### Verilen metin
===

Yılın Genç Vahşi Yaşam Fotoğrafçısı Ödülü’nü ise Max Wood kazandı.
Kraliyet Kuşları Koruma Topluluğu tarafından desteklenen bu ödül, gençlerin doğaya daha fazla ilgi göstermesini hedefliyor.
Diğer kategorilerde ödülleri kazanan fotoğraflar şöyle:
Bu bayağı sığırcık fotoğrafıyla Hayvan Portreleri kategorisinin kazananı olan Mark Williams fotoğrafın hikayesini anlatırken, çektiği karelere hareket katmayı sevdiğini söyledi ve “Burada zamanlama çok önemliydi. Flaş ile ortam ışığı arasındaki dengeyi hassas bir şekilde ayarlamam gerekiyordu ki hem kuşun detaylarını hem de hareketini kaydedebileyim” dedi.
Jason Combe, cıvık mantar fotoğrafıyla Botanik Britanya kategorisinde ödül kazandı. Combe, “Cıvık mantarların dünyası büyüleyici. Onlar ne mantar ne de bitki. O kadar küçükler ki özellikle onları aramıyorsanız görmeniz mümkün değil. Her birinin baş kısmı yaklaşık 1 mm. büyüklüğünde. Bu fotoğraf için 160 kare çektim ve hepsinde farklı bölgelerine odaklandım. Daha sonra bunları bir araya getirerek çok detaylı bu fotoğrafı oluşturdum” dedi.

===

### Satırlar
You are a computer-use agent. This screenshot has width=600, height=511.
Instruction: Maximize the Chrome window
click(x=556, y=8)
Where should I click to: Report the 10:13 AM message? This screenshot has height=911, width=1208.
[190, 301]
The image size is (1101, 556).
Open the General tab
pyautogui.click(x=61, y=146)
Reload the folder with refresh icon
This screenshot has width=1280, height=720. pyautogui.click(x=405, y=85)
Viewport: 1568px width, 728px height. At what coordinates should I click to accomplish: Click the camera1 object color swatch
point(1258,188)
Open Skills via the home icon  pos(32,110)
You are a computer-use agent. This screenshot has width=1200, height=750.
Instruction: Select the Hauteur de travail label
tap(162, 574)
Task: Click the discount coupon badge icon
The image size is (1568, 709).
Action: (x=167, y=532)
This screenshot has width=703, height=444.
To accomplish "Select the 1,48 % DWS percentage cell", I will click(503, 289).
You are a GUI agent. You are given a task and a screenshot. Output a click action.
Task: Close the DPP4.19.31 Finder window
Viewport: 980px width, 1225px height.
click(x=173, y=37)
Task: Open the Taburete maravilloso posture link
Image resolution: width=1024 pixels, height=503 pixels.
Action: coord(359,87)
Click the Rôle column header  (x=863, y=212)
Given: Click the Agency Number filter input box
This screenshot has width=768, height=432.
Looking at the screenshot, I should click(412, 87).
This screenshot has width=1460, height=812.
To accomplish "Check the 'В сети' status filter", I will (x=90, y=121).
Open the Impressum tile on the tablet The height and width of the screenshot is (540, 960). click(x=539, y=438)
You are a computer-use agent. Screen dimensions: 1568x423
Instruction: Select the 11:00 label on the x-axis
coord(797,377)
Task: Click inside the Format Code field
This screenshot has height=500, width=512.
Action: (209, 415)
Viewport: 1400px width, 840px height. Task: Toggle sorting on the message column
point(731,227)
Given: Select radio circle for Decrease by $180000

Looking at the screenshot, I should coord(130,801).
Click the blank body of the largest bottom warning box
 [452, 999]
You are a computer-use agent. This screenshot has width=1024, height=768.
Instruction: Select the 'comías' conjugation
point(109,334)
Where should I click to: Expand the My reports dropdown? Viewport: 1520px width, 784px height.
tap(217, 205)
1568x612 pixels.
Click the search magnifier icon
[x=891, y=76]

===

### Yapılacak çalışmalar
(A) Vahşi yaşam fotoğrafçılığı ödüllerine ilişkin metne göre Mark Williams, flaş ile ortam ışığı arasındaki dengeyi neden hassas bir şekilde ayarlamak zorunda kalmıştır? Bir ila üç cümleyle açıklayınız.
(B) Vahşi yaşam fotoğrafçılığı ödüllerini anlatan metni, son cümlesinden sonra sürdürünüz.
Bu çalışmada listeye başvurmanız gerekmemektedir.

### Görevlere göre cevaplar
(A) Mark Williams, hem kuşun detaylarını hem de hareketini kaydedebilmek için flaş ile ortam ışığı arasındaki dengeyi hassas bir şekilde ayarlamak zorunda kalmıştır. Williams ayrıca bu fotoğrafta zamanlamanın çok önemli olduğunu belirtmiştir.

(B)
Doğal Ortam kategorisinde ödül kazanan Daniel Valverde Fernandez, Nottinghamshire’da çektiği fotoğrafın adını İpte Yürüyen Cambaz koymuş. Fotoğrafı hakkında konuşan Fernandez, “Yerden epey yüksekteki bir dalda yürüyen bir kızıl tilkiyi görüntülediğim bu fotoğraf, onların birer ip cambazı kadar dengeli olduğunu gösteriyor. Tilki dallarla mükemmel bir şekilde çerçevelenmişken siluetini de güneş ışınları parlatıyor” dedi.
Ross Hoddinott, Devon’da bir çiftlikte çektiği bu mavi kelebek fotoğrafıyla Gizli Britanya kategorisinde ödül kazandı: “Galiba mavi kelebek fotoğrafı çekmeye biraz bağımlıyım. Onlara aşığım. O kadar güzel böcekler ki, içine girdikleri kırın veya bahçenin çehresini değiştiriyorlar. Mavi kelebekler sosyal böcekler, genellikle birbirlerine yakın yerlere, hatta bazen aynı çime tünüyorlar. Geçen yaz bir gün 12 civarında kelebeği dip dibe tünemişlerken görmüştüm.”
Graham Viven bu kayın ağacı fotoğrafıyla Vahşi Ağaçlar kategorisinin birincisi oldu: “Yaprakları dökülürken kayın ağaçları ‘üst tabaka utangaçlığı’ dediğimiz özelliklerini gösteriyor. Pek çok ağaç türünde gözüken bu özellik, ağaçların üstlerindeki dalların birbirlerine temas etmemesine deniyor. Böylece ağaçların arasında kanal gibi boşluklar oluşuyor ve alttan fotoğraf çekildiğinde narin bir ağ gibi gözüküyor. Bu, ormanda yere yatıp bu büyüleyici manzarayı izlemek için güzel bir bahane.”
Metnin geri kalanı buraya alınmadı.